"Are you Mrs. Philbrick?"

"Yes," said Mercy. "Did you wish to see me?"

The woman hesitated a moment, as if trying to phrase her sentence, and then burst out impetuously, with a flood of tears,--

"Won't you come and help me make my husband come home. He is so sick, and I believe he will die in that wretched old garret."

Mercy looked at her in blank astonishment, and her first thought was that she must be insane; but the woman continued,--

"I'm Mrs. Wheeler. You never saw me before, but my husband's talked about you ever since he first saw you on the street, that day. You're the only human being I've ever known him take a fancy to; and I do believe, if anybody could do any thing with him, you could."

It seemed that, in addition to all his other eccentricities, "Old Man Wheeler" had the habit of disappearing from his home at intervals, leaving no clew behind him. He had attacks of a morbid unwillingness to see a human face: during tkese attacks, he would hide himself, sometimes in one place, sometimes in another. He had old warehouses, old deserted mills and factories, and uninhabited rooms and houses in all the towns in the vicinity. There was hardly any article of merchandise which he had not at one time or another had a depot for, or a manufactory of. He had especially a hobby for attempting to make articles which were not made in this country. It was only necessary for some one to go to him, and say, "Mr. Wheeler, do you know how much this country pays every year for importing such or such an article?" to throw him into a rage.

"Damned nonsense! Damned nonsense, sir. Just as well make it here. I'll make it myself." And up would start a new manufacture, just as soon as he could get men to work at it.

At one time it was ink, at another time brushes, then chintz, and then pocket-books; in fact, nobody pretended to remember all the schemes which the old man had failed in. He would stop them as instantaneously as he began them, dismiss the workmen, shut up the shops or the mills, turn the key on them just as they stood, very possibly filled full of material in the rough. He did not care. The hobby was over: he had proved that the thing could be made in America, and he was content. It was usually in some one of these disused buildings that he set up his hermitage in these absences from home. He would sally out once a day and buy bread, just a pittance, hardly enough to keep him alive, and then bury himself again in darkness and solitude. If the absence did not last more than three or four days, his wife and sons gave themselves no concern about him. He usually returned a saner and healthier man than he went away.
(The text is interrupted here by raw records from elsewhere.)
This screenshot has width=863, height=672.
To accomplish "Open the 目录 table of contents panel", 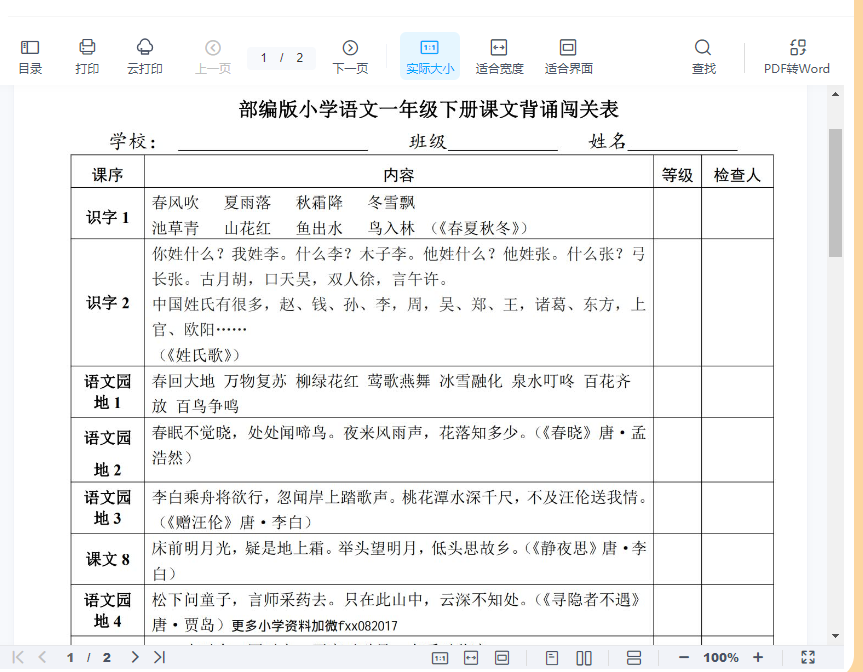I will pyautogui.click(x=30, y=56).
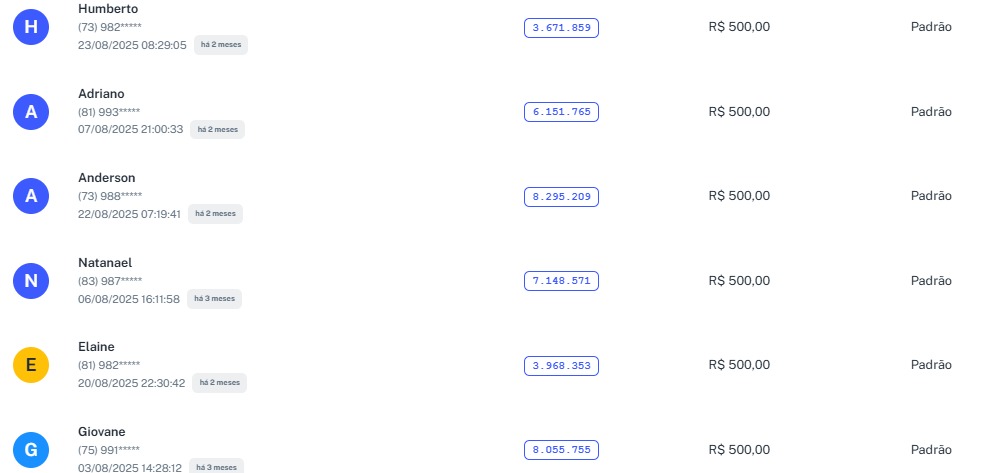This screenshot has width=1006, height=473.
Task: Select the 3.968.353 number badge
Action: click(561, 366)
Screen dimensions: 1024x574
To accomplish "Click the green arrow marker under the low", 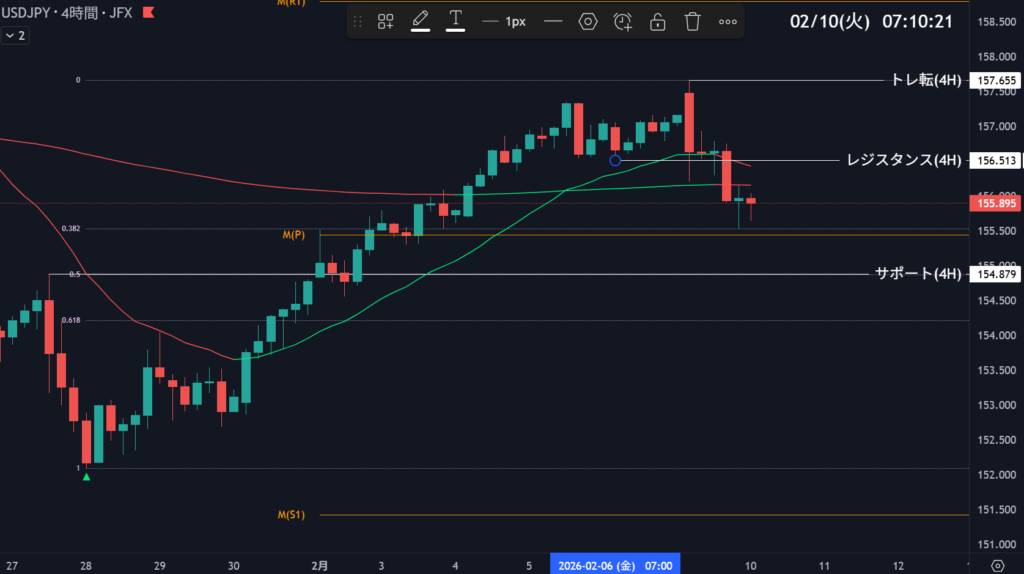I will [86, 477].
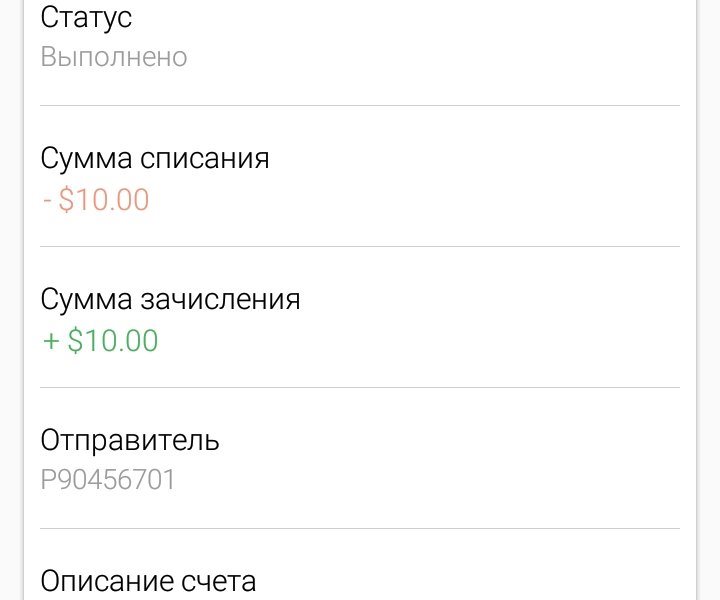Click the divider below sender P90456701
Viewport: 720px width, 600px height.
point(360,528)
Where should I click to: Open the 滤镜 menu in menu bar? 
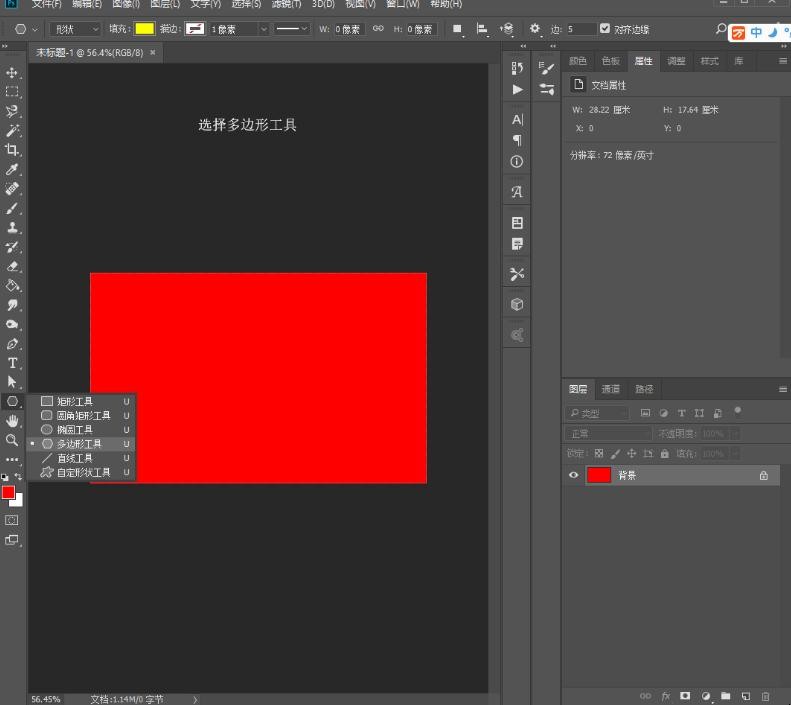coord(288,4)
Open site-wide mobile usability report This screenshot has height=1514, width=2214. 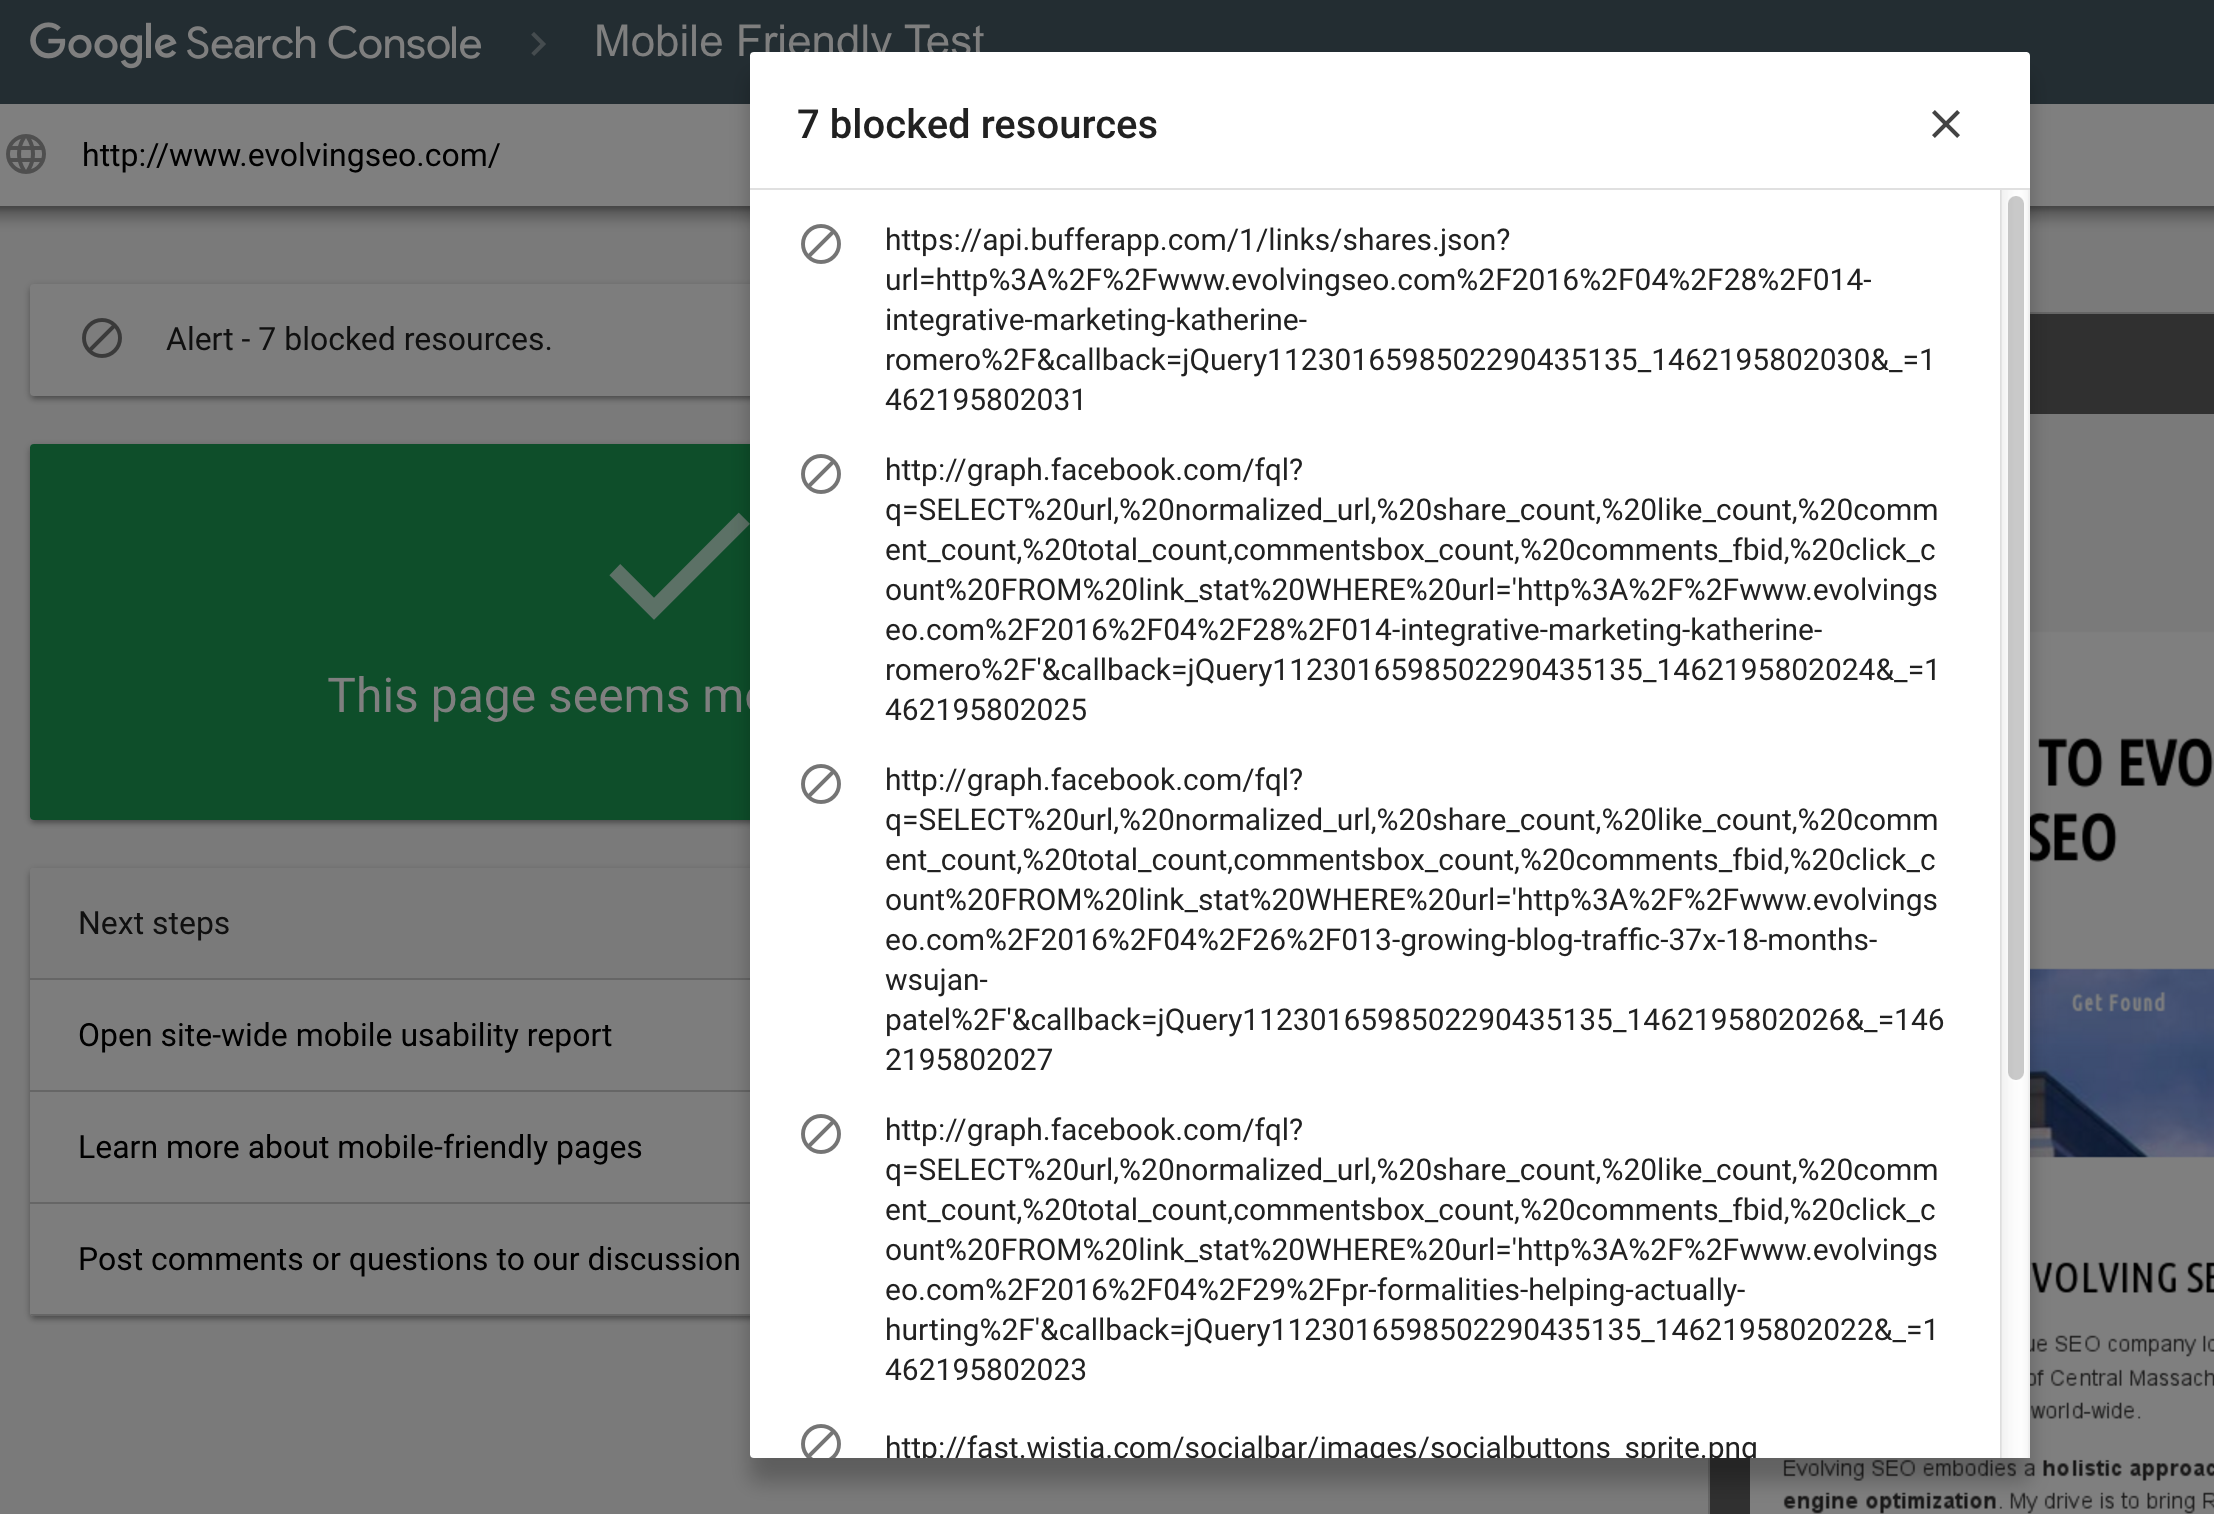[345, 1035]
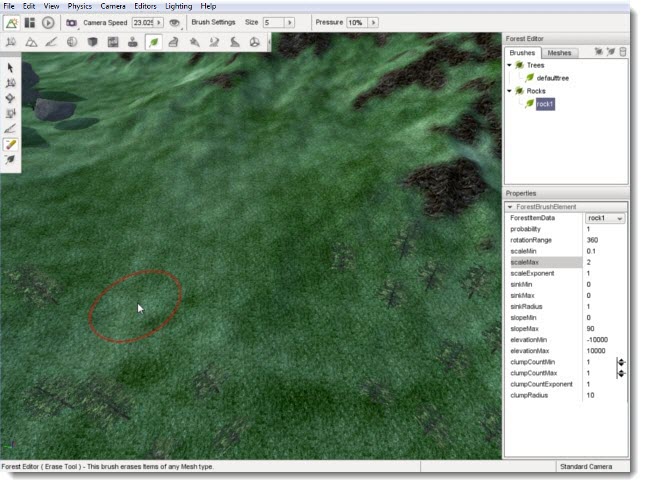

When the absences were longer, they went in search of him, and could usually prevail on him to return home with them. But this last absence had been much longer than usual before they found him. He was as cunning and artful as a fugitive from justice in concealing his haunt. At last he was discovered in the old garret store-room over the Brick Row. The marvel was that he had not died of cold there. He was not far from it, however; for he was so ill that at times he was delirious. He lay curled up in the old stack of comforters in the corner, with only a jug of water and some crumbs of bread by his side, when they found him. He had been so ill when he last crawled up the stairs that he had forgotten to take the key out of the keyhole, but left it on the outside, and by that they found him. At the bare suggestion of his going home, he became so furious that it seemed unsafe to urge it. His wife and eldest son had stayed there with him now for two days; but he had grown steadily worse, and it was plain that he must die unless he could be properly cared for.

"At last I thought of you," said the poor woman. "He's always said so much about you; and once, when I was riding with him, he pointed you out to me on the street, and said he, 'That's the very nicest girl in America.' And he told me about his giving you the clock; and I never knew him give any thing away before in his whole life. Not but what he has always been very good to me, in his way. He'd never give me a cent o' money; but he'd always pay bills,--that is, that was any way reasonable. But I said to 'Siah this morning, 'If there's anybody on earth can coax your father to let us take him home, it's that Mrs. Philbrick; and I'm going to find her.' 'Siah didn't want me to. The boys are so ashamed about it; but I don't see any shame in it. It's just a kind of queer way Mr. Wheeler's always had; and everybody's got something queer about 'em, first or last; and this way of Mr. Wheeler's of going off don't hurt anybody but himself. I got used to 't long ago. Now, won't you come, and try and see if you can't persuade him? It won't do any harm to try."